Aujourd’hui le genre humain se trouve engagé dans un âge nouveau de son histoire, qui voit de profonds et rapides changements s’étendre progressivement au monde entier. Provoqués par l’intelligence et l’activité créatrice de l’homme, ils rejaillissent sur l’homme lui-même, sur ses jugements et sur ses désirs individuels et collectifs, sur sa manière de penser et d’agir, tant à l’égard des choses qu’à l’égard des hommes. Ainsi, on peut déjà parler d’une véritable transformation sociale et culturelle, qui exerce ses effets jusque sur la vie religieuse (GS 4).

La Constitution poursuit, plus loin :

… du même coup, il se produit des changements de jour en jour plus importants dans les communautés locales traditionnelles, comme par exemple les familles patriarcales, les clans et tribus, les villages et les différents groupements sociaux (GS 6).

- - -

**DÉFI A**
Pouvez-vous reproduire le passage de l'extrait qui s'ouvre sur les mots contenant «La Constitution poursuit, plus» et se clôt sur «sociaux (GS 6).», en renommant «villages» en «hameaux» ?
**DÉFI B**
Répondez à ces questions d'après l'extrait :
(i) Par quoi les changements sont-ils provoqués ?
(ii) Jusque sur quoi la transformation sociale et culturelle exerce-t-elle ses effets ?
(iii) Quelles familles sont citées en exemple parmi les communautés locales traditionnelles ?
**DÉFI C**
Sur quoi, selon l'extrait, rejaillissent les changements ? Énumérez tout ce qui est cité.
Les données proviennent d'une source distincte de l'extrait.

**DONNÉES FOURNIES**
- - -

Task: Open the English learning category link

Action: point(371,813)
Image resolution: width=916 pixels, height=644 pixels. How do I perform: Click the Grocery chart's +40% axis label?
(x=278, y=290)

- - -

**CORRIGÉ A**
La Constitution poursuit, plus loin :

… du même coup, il se produit des changements de jour en jour plus importants dans les communautés locales traditionnelles, comme par exemple les familles patriarcales, les clans et tribus, les hameaux et les différents groupements sociaux (GS 6).

**CORRIGÉ B**
(i) Par l'intelligence et l'activité créatrice de l'homme.
(ii) Jusque sur la vie religieuse.
(iii) Les familles patriarcales.

**CORRIGÉ C**
- L'homme lui-même
- Ses jugements
- Ses désirs individuels et collectifs
- Sa manière de penser et d'agir